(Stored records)
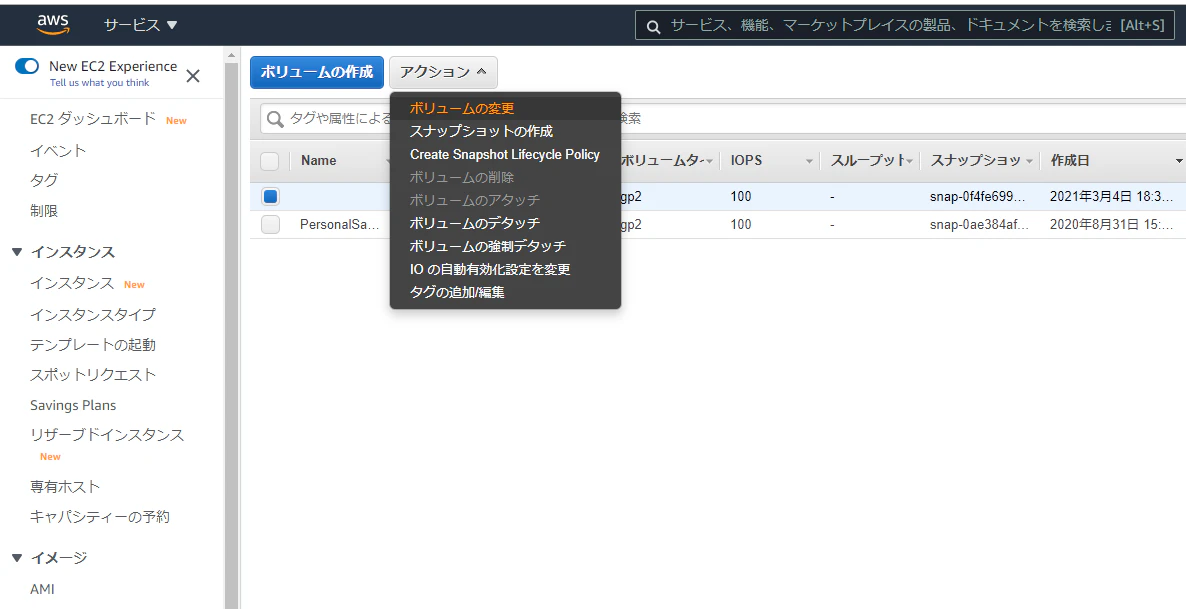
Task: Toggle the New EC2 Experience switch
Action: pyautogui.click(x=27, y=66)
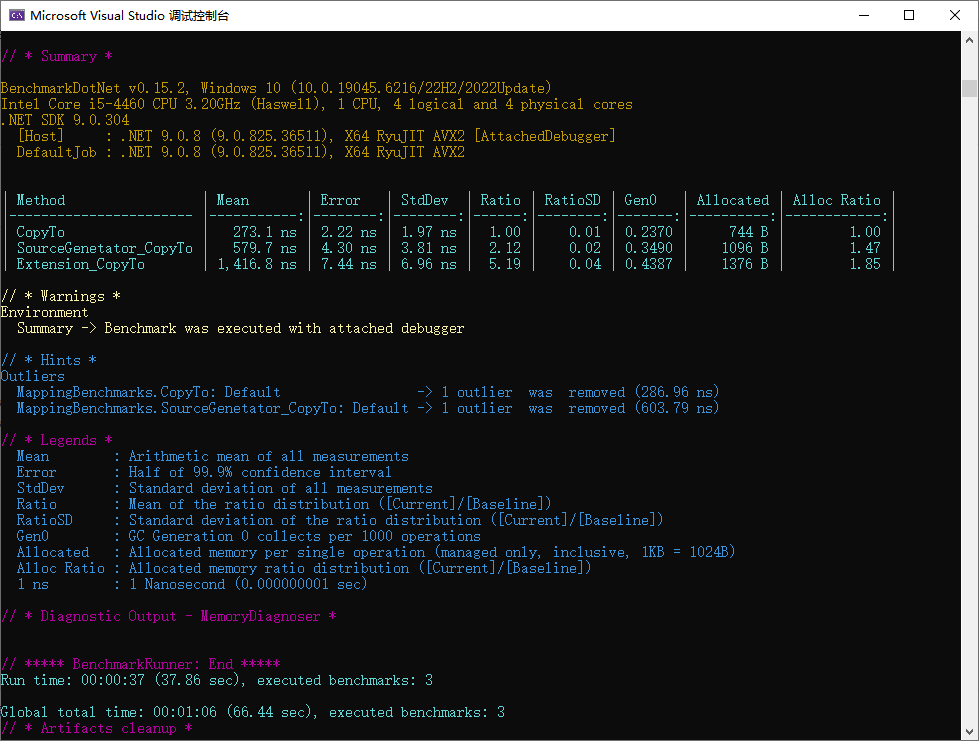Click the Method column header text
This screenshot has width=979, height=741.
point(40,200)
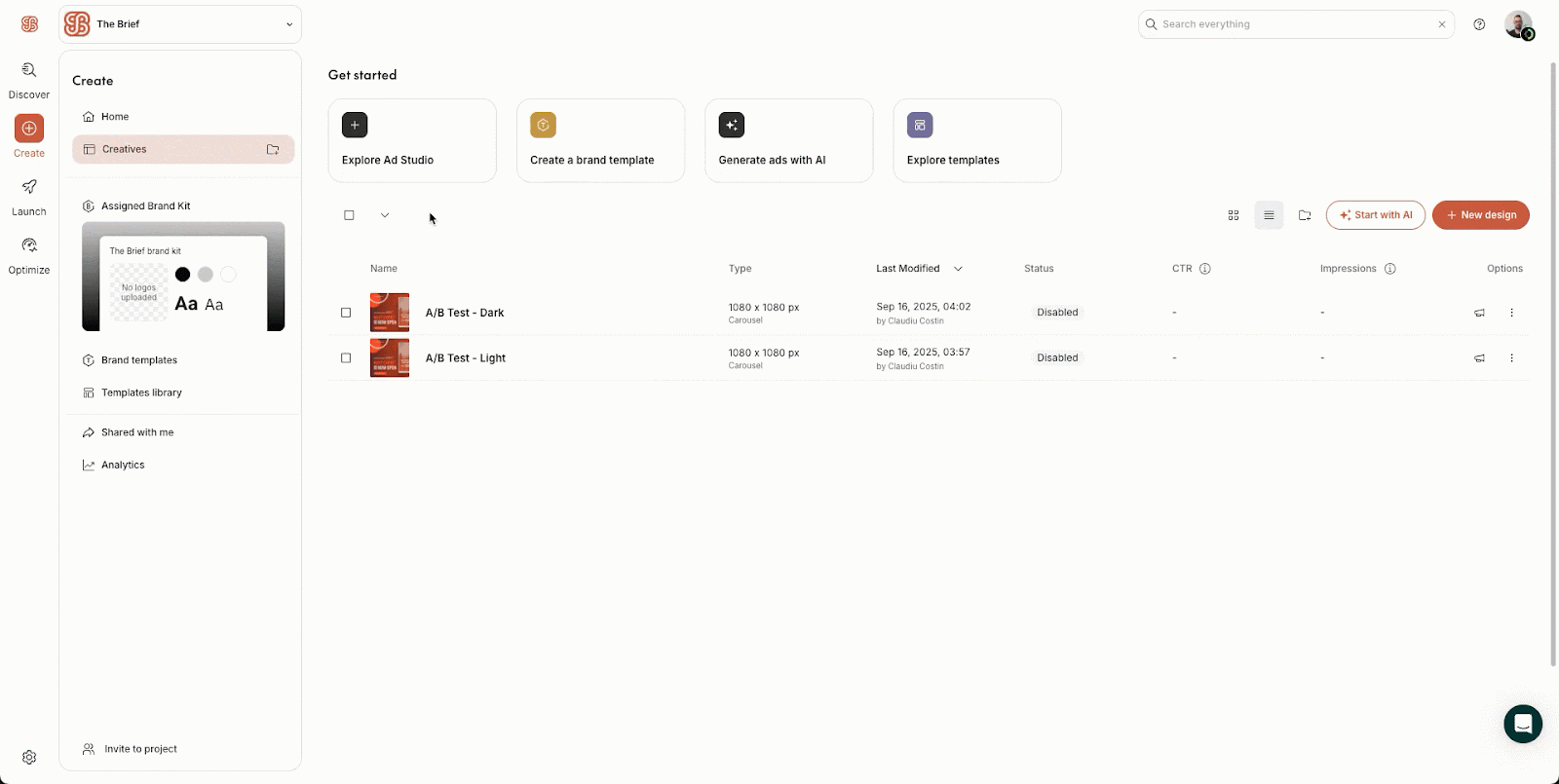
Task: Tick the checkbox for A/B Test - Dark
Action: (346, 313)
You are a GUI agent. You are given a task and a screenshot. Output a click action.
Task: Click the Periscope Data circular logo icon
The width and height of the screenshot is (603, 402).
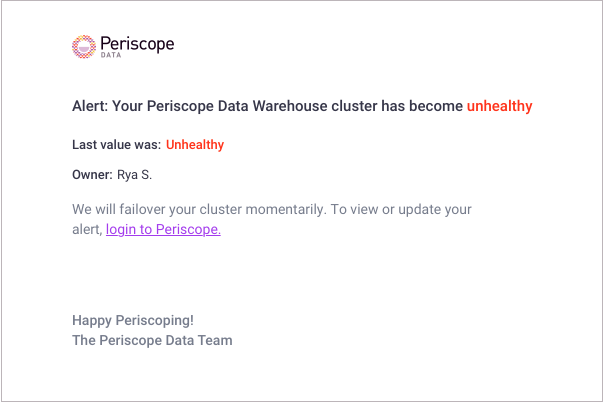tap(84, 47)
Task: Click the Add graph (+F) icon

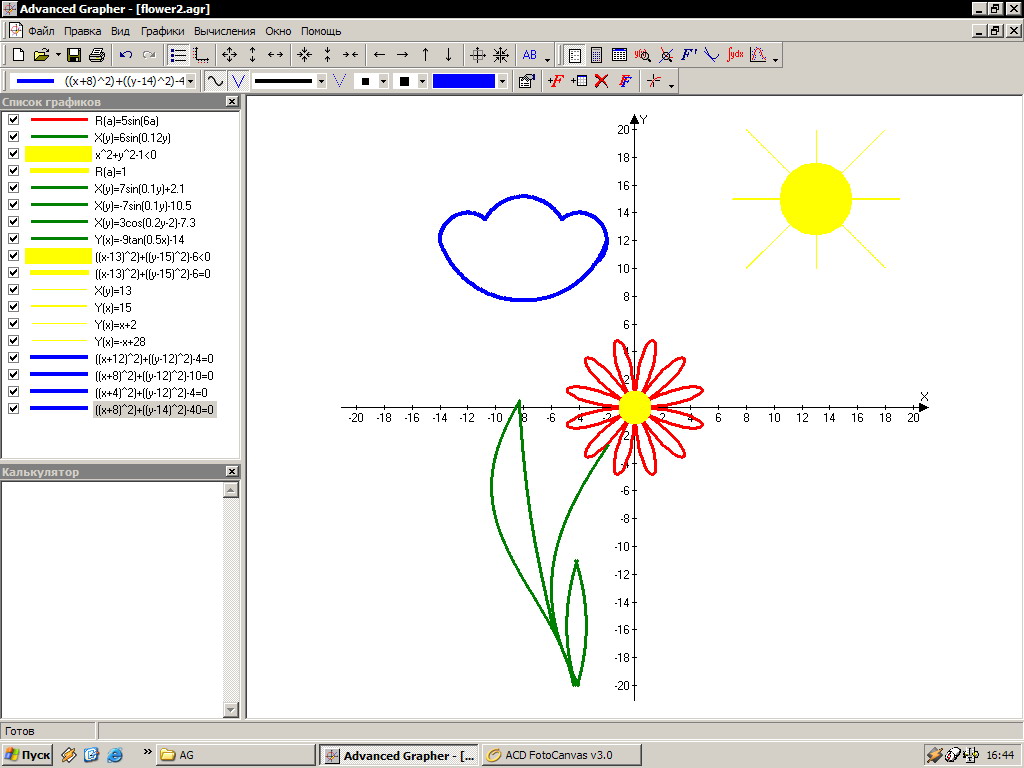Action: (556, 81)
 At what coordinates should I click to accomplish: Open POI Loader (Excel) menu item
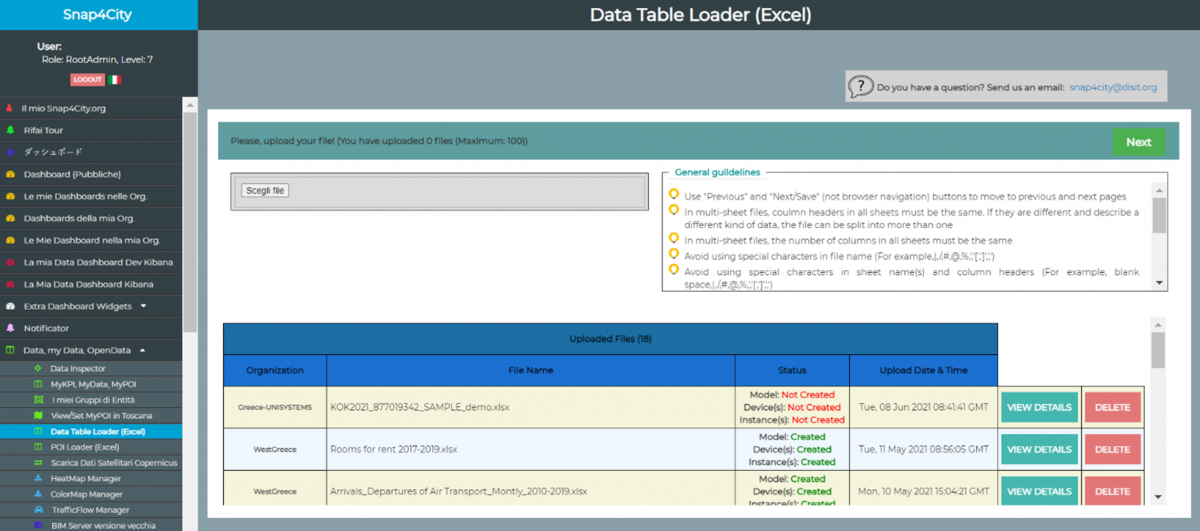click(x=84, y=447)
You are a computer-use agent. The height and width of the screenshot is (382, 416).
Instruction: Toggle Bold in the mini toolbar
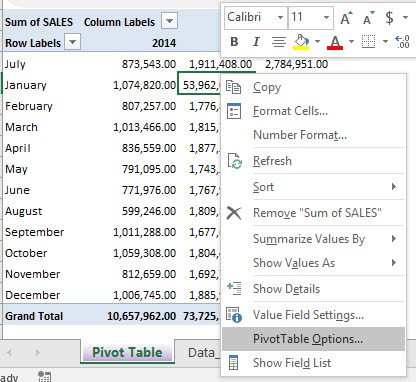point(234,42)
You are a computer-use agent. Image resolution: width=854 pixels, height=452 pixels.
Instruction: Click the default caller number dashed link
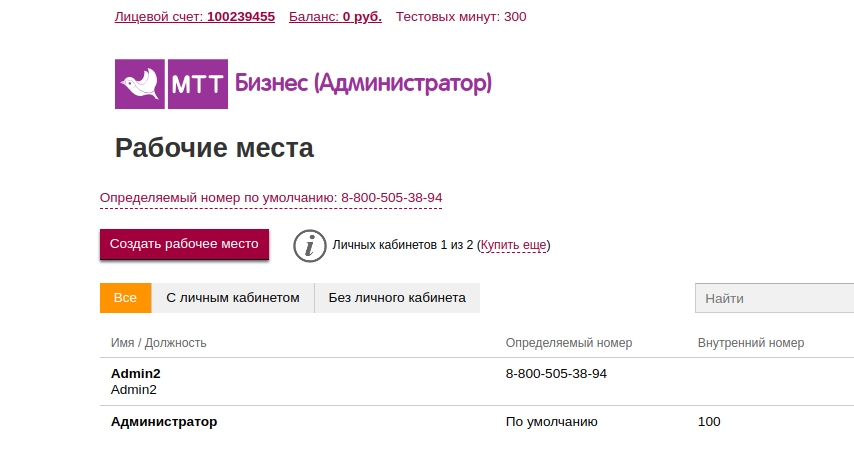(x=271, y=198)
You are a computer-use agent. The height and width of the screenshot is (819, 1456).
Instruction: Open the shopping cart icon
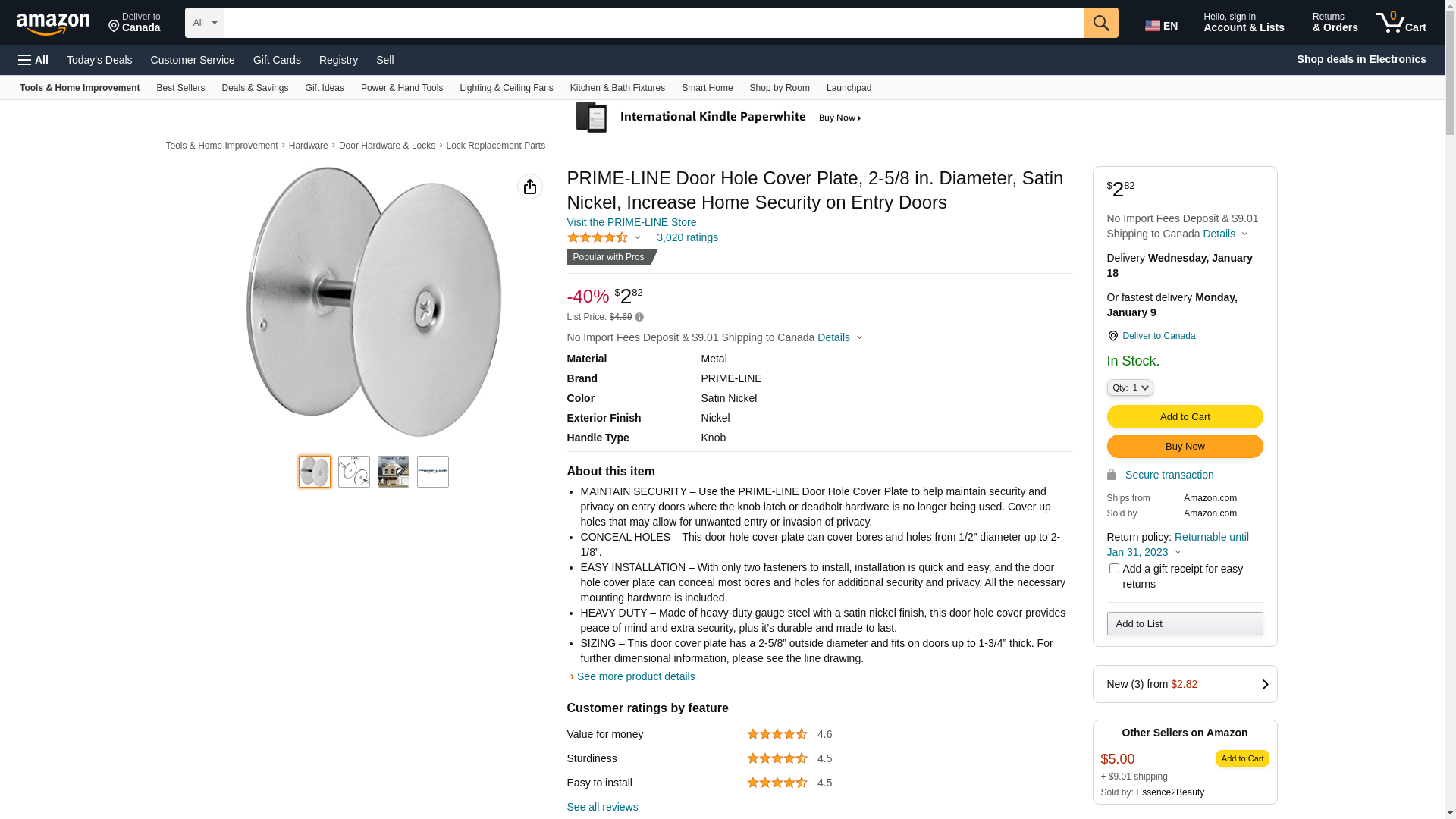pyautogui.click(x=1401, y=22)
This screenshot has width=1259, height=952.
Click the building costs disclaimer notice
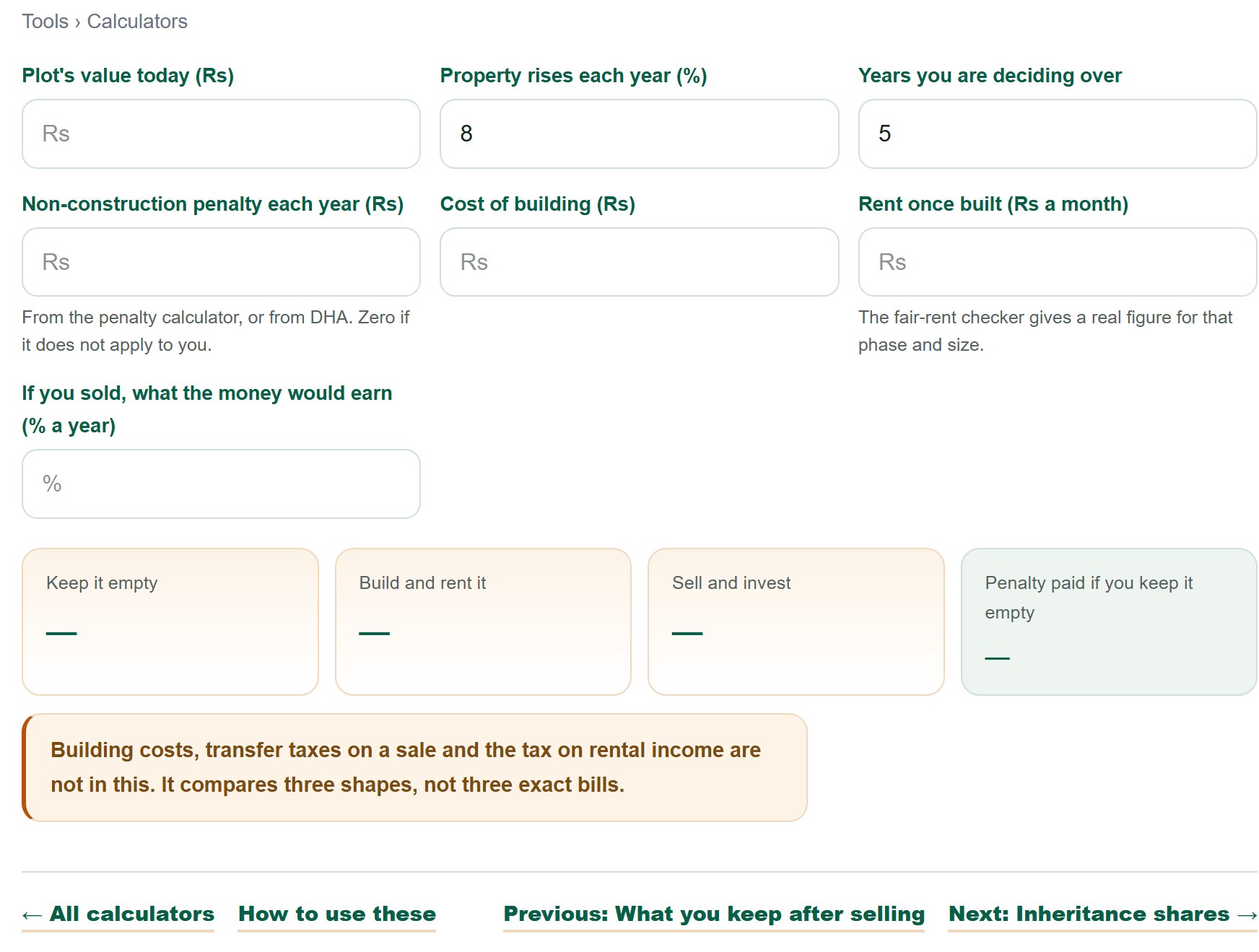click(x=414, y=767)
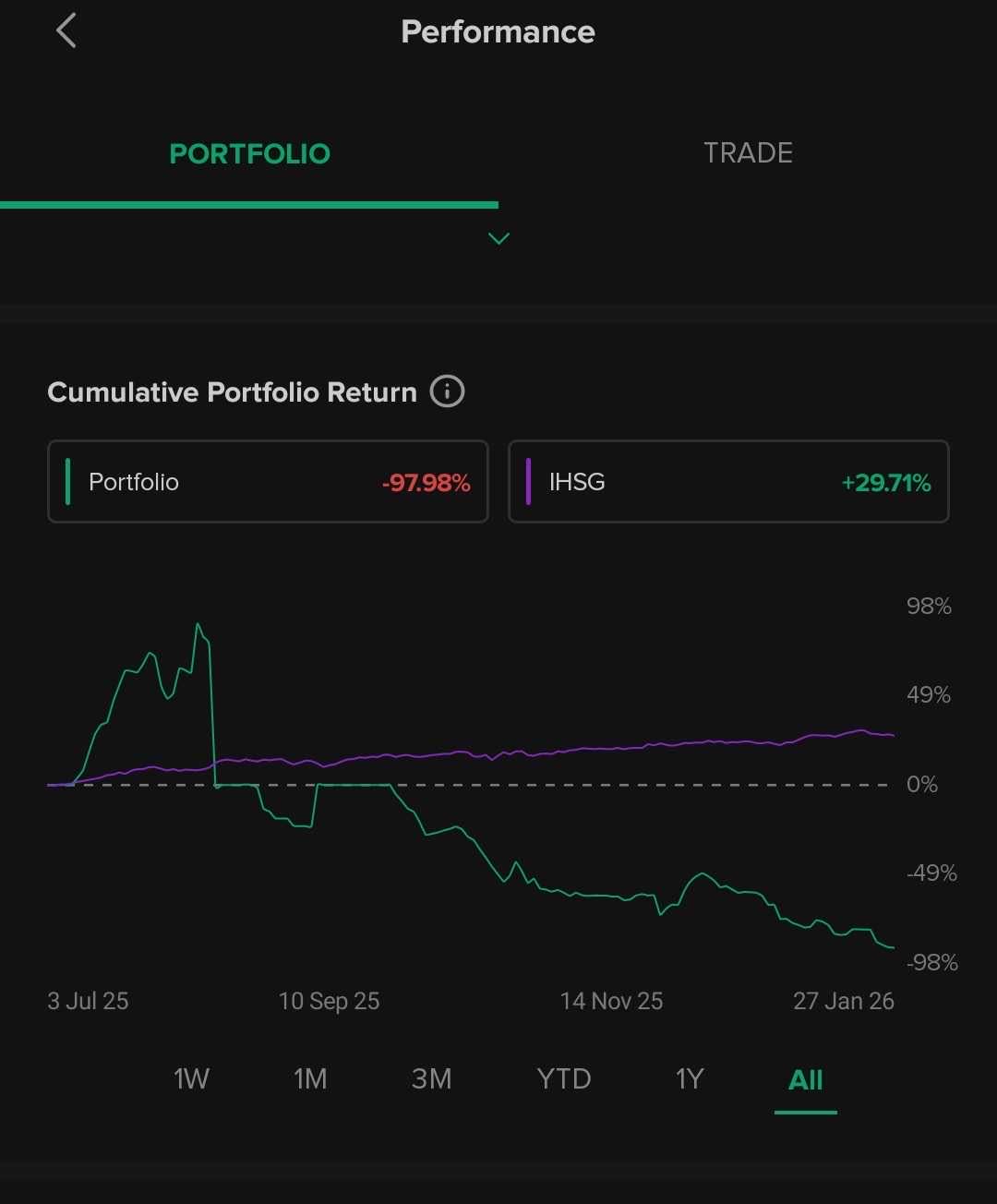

How to complete this task :: Return the lines from the one containing "Instruction: Open the shopping cart icon" through the last line of the records, both included, exactly as written and with no pictures.

Response ::
Instruction: Open the shopping cart icon
pyautogui.click(x=1401, y=22)
This screenshot has width=1259, height=952.
Click the building costs disclaimer notice
click(x=414, y=767)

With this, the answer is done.